Caso Marielle: Bombeiro é preso por suspeita de ligação com Ronnie Lessa

Na manhã desta quarta-feira (10), a Polícia Civil do Rio de Janeiro e o Ministério Público estadual fizeram operação sobre o caso Marielle Franco.




Maxwell Corrêa, conhecido como Suel, de 44 anos e sargento do Corpo de Bombeiros, foi preso. Investigações indicam o bombeiro como suspeito de ser braço direito do policial reformado Ronnie Lessa, que foi preso por matar Marielle, vereadora do PSOL, e seu motorista Anderson Gomes em março de 2018.

A operação desta quarta é a Submersus 2, parceria da Corregedoria do Corpo de Bombeiros, da Delegacia de Homicídio do Rio e Grupo de Atuação Especial de Combate ao Crime Organizado (Gaeco) no Ministério Público do Rio de Janeiro. O bombeiro Maxwell teria ajudado a sumir com as armas que foram usadas para matar Marielle. As armas foram jogadas no mar.
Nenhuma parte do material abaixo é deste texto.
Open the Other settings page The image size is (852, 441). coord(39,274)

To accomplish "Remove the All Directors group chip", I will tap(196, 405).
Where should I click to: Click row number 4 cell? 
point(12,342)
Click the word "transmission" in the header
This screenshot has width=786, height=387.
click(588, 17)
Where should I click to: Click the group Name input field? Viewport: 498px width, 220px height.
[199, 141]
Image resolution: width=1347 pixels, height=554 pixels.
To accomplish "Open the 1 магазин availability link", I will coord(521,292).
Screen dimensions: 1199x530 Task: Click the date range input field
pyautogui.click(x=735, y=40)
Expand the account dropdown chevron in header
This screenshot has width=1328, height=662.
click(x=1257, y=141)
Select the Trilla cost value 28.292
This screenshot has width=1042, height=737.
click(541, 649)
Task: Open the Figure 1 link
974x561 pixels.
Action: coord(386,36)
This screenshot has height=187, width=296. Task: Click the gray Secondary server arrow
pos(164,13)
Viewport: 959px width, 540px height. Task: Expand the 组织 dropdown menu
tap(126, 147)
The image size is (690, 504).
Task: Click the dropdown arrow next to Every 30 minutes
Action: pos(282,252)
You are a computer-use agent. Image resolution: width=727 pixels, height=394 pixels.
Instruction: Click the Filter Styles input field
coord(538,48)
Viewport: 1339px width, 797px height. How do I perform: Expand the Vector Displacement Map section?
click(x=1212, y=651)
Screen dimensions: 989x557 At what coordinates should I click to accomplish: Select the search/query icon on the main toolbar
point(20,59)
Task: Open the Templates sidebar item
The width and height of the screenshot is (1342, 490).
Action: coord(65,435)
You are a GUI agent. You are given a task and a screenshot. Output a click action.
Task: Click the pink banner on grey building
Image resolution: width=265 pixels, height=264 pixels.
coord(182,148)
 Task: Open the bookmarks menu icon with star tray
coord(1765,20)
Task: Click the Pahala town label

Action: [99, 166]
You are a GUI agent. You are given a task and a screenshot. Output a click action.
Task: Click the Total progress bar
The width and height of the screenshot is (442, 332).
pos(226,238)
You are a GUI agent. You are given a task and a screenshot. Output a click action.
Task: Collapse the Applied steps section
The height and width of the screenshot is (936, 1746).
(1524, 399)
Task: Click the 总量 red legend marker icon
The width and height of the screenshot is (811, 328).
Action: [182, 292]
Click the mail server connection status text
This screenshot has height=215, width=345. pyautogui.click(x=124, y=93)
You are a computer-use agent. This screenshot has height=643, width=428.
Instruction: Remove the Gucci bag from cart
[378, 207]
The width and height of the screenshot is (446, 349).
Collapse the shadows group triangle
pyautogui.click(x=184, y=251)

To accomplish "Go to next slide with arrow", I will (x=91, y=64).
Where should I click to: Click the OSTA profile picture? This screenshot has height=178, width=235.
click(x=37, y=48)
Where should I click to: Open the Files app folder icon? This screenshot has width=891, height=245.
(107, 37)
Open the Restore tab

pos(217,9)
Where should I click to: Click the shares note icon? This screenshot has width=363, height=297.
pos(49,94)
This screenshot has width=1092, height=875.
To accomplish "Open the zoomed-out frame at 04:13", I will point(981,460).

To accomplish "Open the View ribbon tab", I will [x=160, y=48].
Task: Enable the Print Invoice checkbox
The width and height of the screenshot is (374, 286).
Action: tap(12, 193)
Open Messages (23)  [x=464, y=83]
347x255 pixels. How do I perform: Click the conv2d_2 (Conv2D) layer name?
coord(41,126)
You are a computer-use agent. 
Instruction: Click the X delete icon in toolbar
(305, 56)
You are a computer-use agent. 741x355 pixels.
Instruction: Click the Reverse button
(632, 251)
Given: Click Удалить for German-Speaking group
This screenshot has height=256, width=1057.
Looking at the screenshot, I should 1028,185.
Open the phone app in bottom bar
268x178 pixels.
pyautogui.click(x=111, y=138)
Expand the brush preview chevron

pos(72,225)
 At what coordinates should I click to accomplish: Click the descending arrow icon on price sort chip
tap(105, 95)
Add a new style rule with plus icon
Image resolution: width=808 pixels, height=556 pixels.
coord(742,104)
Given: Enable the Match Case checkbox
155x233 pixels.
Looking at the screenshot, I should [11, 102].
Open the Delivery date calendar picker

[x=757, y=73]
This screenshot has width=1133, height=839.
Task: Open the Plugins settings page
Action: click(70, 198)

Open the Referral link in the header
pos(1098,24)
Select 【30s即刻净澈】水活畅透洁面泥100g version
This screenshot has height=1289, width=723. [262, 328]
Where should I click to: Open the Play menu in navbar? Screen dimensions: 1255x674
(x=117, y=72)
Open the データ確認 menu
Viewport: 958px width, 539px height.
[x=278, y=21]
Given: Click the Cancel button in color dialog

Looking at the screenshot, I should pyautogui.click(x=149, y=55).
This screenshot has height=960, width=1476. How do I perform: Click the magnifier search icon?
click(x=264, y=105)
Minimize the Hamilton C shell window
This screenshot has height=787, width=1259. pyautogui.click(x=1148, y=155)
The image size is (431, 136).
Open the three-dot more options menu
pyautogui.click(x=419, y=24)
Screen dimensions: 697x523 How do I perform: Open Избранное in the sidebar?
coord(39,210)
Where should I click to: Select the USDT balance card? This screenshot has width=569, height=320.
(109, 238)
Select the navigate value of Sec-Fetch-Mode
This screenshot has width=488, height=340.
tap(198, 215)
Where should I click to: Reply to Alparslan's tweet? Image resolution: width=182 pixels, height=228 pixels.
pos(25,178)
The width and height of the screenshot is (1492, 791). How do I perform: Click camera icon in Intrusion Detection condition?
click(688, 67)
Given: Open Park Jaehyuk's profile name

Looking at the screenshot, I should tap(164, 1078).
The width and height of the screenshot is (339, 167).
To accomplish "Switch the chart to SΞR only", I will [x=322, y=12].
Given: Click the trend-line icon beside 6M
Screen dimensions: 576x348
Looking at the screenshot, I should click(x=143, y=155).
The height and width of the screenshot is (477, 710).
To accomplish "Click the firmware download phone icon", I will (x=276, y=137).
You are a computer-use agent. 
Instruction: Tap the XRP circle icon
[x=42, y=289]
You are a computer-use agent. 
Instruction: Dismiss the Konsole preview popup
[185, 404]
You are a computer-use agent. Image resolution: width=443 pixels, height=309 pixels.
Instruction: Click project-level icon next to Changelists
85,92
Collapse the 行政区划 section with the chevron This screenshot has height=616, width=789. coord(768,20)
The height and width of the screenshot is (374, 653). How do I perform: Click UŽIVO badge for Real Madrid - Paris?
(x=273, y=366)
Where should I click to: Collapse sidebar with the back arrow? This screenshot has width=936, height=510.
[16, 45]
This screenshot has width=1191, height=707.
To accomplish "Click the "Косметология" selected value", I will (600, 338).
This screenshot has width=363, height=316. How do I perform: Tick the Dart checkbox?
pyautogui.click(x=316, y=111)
O bombeiro Suel foi preso em casa, localizada no Recreio dos Bandeirantes, Zona Oeste do RJ. A Polícia Civil informou que o imóvel que o bombeiro mora é de luxo, de três andares, avaliado em quase R$ 2 milhões.

“O papel de Maxwell para obstruir as investigações foi ceder o veículo utilizado para guardar o vasto arsenal bélico pertencente a Ronnie, entre os dias 13 e 14 de março de 2019, para que o armamento fosse, posteriormente, descartado em alto mar”, disse o MP-RJ sobre a ação.




A Submersus 1, primeira fase da operação para solucionar o caso Marielle, aconteceu em outubro de 2019. Nesta época, quatro pessoas foram presas, como Elaine Lessa, esposa de Ronnie e proprietária do imóvel onde as armas estavam, em Jacarepaguá. O MP-RJ afirmou que aliados do PM reformado fizeram operação complexa para retirar as armas do local.

Nesta quarta-feira, são cumpridos mais dez mandados de busca e apreensão, por decisão da 19ª Vara Criminal da Capital.